Adam tracks per-parameter running averages of the gradient ( $m_t$ ) and squared gradient ( $v_t$ ). The update divides by $\sqrt{v_t}$ , giving each parameter its own adaptive learning rate. This is diagonal preconditioning: it ignores correlations between parameters.

Shampoo tracks full left and right covariance matrices $L_t = \sum G_t G_t^\top$ and $R_t = \sum G_t^\top G_t$ for each weight matrix. The update applies $L_t^{-1/4} G_t R_t^{-1/4}$ , accounting for cross-parameter correlations. This is full-matrix Kronecker preconditioning: an approximation to the natural gradient.

Muon orthogonalizes the gradient update using Newton-Schulz iterations, which approximate the polar factor of the gradient matrix. This projects the update onto the Stiefel manifold of orthogonal matrices.
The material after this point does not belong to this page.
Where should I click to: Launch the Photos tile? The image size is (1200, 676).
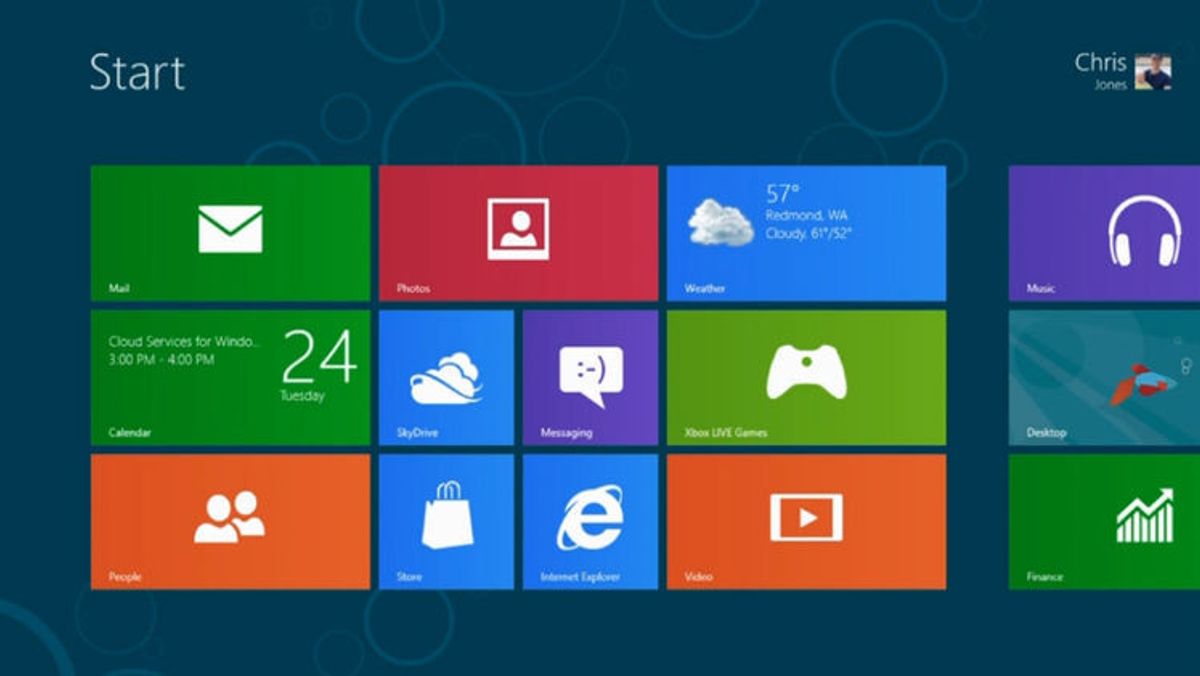click(x=518, y=232)
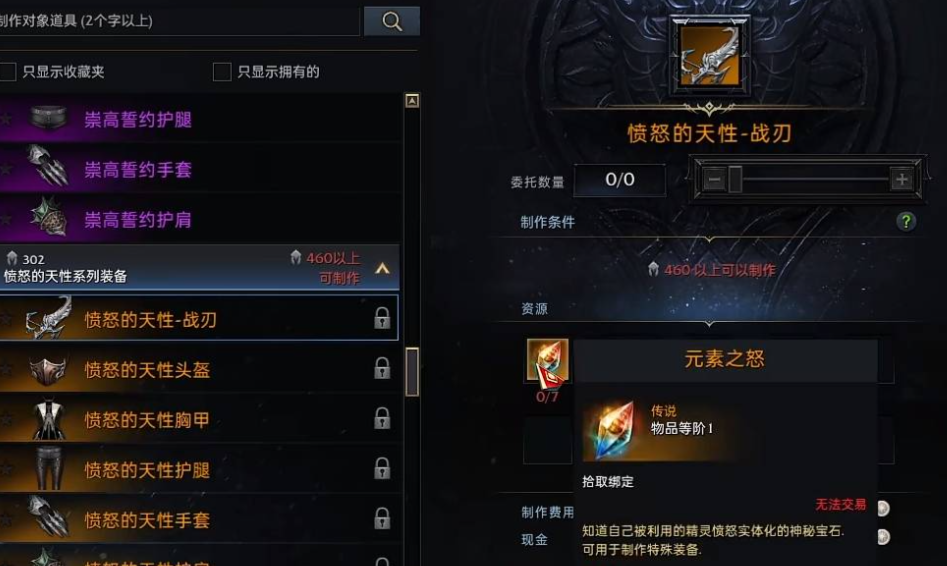Select 愤怒的天性头盔 in the list
Image resolution: width=947 pixels, height=566 pixels.
(199, 369)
This is manifold preconditioning: it constrains the update geometry rather than scaling it.

Side-by-Side Comparison

Property	Adam	Shampoo	Muon
Preconditioner	Diagonal ( $\text{diag}(v_t)^{-1/2}$ )	Kronecker ( $L^{-1/4} \cdot R^{-1/4}$ )	Orthogonal (polar factor)
Curvature captured	Per-parameter scale	Cross-parameter correlations	Update geometry
Cost per step	$O(d)$	$O(m^3 + n^3)$ per $m \times n$ matrix	$O(mn)$ (NS iterations)
Memory overhead	$2d$ (two moments)	$m^2 + n^2$ per weight matrix	$O(mn)$ per weight matrix
Steps to convergence	Baseline	Fewer (better conditioning)	Fewer on transformers
Wall-clock efficiency	Best for small models	Best for large, ill-conditioned models	Competitive on transformers
Theory connection	Diagonal natural gradient	Kronecker-factored natural gradient	Riemannian optimization on Stiefel manifold

When Each Wins

Adam wins when:

The model is small or the per-step compute budget is tight
The loss landscape is well-conditioned (small models, simple architectures)
You need a well-understood, debugged optimizer with decades of practical usage
AdamW is the correct choice for most practitioners most of the time

Shampoo wins when:

The model has large weight matrices with strong cross-parameter correlations
The compute budget per step is not the bottleneck (e.g., data loading dominates)
You can amortize the matrix power computation over many steps (e.g., recompute every 100 steps)
Google-scale training where even small per-step improvements compound

Muon wins when:

Training transformers specifically (where orthogonalized updates match the weight matrix structure)
You want better conditioning than Adam without the $O(m^3)$ cost of Shampoo
The Newton-Schulz iterations (typically 5 iterations of $O(mn)$ each) are affordable

The $-1/4$ Exponent in Shampoo

Adam uses $v_t^{-1/2}$ : the inverse square root of the second moment. Shampoo uses $L^{-1/4}$ and $R^{-1/4}$ : the inverse fourth root. This is not arbitrary. The Fisher information matrix for a weight matrix $W$ factorizes as $F \approx L \otimes R$ . The natural gradient uses $F^{-1/2}$ . Since $(L \otimes R)^{-1/2} = L^{-1/2} \otimes R^{-1/2}$ , and the matrix application $L^{-1/2} G R^{-1/2}$ on the vectorized weight becomes $L^{-1/4} G R^{-1/4}$ when applied to the matrix directly, the exponent $-1/4$ is derived, not tuned.

Common Confusions

Watch Out

Muon is not just Adam with an extra step

Adam and Muon have structurally different update rules. Adam rescales each parameter independently. Muon orthogonalizes the entire gradient matrix, which changes the direction of the update, not just its scale. The orthogonalization step (Newton-Schulz) is the core innovation, not a post-processing trick.

Watch Out

Shampoo is not always better than Adam on wall-clock time

Shampoo typically converges in fewer steps, but each step is more expensive ( $O(m^3)$ for the matrix power). On small models where Adam's per-step cost dominates, Adam finishes faster. On large models where the matrix power is amortized, Shampoo can win. The crossover point depends on model size, hardware, and amortization frequency.

References

Kingma & Ba, "Adam: A Method for Stochastic Optimization" (ICLR 2015)
Gupta, Koren, Singer, "Shampoo: Preconditioned Stochastic Tensor Optimization" (ICML 2018)
Bernstein & Newhouse, "Old Optimizer, New Norm: An Anthology" (2024). Muon.
Anil et al., "Scalable Second Order Optimization for Deep Learning" (2021). Distributed Shampoo.